## EXERCISE DIRECTIONS
Please rewrite everything from the line that contains "Click the bullet beside" down to the line that contains "click(x=447, y=109)", both ends included. Keep all text the same except the coordinates in the answers: scale each one by 2.15 and round it to a whole number, with halves rounding up.

## DATA SUPPLIED
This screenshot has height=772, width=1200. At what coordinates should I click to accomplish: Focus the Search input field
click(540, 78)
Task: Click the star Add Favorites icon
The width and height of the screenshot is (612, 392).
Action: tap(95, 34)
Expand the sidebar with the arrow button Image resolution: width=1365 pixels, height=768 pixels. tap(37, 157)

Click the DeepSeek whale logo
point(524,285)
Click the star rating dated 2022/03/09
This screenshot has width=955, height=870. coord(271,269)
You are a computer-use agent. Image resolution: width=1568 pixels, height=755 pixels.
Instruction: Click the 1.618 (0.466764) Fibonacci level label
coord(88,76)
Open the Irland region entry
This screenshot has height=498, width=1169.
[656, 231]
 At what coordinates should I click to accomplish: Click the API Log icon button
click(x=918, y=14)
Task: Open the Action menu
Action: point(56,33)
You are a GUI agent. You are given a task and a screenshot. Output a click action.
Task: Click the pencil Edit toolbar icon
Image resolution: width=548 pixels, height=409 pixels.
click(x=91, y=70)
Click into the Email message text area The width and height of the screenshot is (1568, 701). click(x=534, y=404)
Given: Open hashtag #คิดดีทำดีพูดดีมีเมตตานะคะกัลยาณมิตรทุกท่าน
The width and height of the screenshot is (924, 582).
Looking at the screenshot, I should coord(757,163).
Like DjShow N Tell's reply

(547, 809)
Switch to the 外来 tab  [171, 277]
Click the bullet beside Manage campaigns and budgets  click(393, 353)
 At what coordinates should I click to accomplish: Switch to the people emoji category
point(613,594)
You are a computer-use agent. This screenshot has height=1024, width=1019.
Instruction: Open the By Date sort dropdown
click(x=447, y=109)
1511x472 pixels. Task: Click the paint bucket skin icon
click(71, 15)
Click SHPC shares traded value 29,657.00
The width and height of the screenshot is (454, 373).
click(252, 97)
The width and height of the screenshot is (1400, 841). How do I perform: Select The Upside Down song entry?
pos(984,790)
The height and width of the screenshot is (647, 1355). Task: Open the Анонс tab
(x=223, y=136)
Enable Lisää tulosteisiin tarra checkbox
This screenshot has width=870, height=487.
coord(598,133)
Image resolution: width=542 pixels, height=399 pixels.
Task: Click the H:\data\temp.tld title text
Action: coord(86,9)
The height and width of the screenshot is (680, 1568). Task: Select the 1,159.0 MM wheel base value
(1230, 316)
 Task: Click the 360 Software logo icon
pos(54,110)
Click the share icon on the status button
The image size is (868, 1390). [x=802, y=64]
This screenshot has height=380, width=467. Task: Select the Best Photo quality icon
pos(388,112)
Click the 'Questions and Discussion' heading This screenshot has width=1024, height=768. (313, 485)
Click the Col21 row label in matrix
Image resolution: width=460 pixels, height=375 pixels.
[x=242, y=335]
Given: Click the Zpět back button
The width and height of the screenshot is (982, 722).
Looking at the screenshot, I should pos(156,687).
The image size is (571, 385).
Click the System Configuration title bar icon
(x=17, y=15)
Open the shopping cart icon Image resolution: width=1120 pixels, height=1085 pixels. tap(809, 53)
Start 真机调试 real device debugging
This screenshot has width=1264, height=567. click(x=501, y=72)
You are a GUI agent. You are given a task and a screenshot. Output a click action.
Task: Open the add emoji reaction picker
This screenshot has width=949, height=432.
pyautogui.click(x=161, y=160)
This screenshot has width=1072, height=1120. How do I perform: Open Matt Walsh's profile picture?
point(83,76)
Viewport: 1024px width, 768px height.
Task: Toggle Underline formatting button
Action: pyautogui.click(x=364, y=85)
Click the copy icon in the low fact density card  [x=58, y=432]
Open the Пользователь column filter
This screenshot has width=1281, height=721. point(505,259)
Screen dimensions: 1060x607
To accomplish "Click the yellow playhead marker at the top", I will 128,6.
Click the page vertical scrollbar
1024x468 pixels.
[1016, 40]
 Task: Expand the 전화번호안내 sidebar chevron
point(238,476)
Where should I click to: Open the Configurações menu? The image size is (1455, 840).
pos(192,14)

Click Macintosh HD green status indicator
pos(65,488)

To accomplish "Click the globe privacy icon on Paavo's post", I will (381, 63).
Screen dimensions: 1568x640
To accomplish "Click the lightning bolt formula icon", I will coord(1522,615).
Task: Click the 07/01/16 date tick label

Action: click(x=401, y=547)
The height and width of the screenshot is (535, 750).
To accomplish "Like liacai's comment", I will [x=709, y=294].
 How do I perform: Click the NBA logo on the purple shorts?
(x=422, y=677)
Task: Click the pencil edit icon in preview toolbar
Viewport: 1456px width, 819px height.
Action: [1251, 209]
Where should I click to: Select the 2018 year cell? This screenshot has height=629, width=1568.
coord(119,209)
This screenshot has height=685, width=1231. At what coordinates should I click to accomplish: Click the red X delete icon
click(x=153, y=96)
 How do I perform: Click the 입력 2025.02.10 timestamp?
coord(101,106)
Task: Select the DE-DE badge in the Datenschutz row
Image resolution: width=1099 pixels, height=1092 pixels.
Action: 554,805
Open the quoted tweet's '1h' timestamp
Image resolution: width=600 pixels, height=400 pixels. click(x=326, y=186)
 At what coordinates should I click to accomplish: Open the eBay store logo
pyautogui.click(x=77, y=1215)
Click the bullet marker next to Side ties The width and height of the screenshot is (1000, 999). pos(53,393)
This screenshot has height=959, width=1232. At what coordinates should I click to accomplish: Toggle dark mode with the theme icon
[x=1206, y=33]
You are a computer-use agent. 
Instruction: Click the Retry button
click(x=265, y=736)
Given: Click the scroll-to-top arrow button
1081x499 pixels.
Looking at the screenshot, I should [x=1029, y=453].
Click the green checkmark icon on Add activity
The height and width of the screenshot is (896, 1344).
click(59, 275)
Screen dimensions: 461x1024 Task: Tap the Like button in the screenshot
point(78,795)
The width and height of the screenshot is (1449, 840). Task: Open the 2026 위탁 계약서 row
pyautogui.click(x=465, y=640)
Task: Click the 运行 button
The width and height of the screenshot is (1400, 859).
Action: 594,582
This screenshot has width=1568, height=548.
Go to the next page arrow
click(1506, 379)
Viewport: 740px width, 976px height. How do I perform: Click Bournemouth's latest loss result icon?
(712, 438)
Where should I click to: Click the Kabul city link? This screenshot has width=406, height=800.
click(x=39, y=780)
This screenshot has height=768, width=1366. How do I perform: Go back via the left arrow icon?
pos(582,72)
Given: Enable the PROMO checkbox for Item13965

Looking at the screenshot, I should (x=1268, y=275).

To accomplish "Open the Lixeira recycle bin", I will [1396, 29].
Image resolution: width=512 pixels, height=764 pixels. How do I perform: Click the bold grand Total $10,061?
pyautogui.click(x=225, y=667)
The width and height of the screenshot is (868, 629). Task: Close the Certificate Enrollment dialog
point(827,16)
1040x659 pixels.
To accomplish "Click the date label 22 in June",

## TASK ANSWER
Click the bullet beside Manage campaigns and budgets  click(845, 759)
 At what coordinates should I click to accomplish: Switch to the people emoji category
point(1318,1277)
You are a computer-use agent. This screenshot has height=1024, width=1019.
Instruction: Open the By Date sort dropdown
click(x=961, y=234)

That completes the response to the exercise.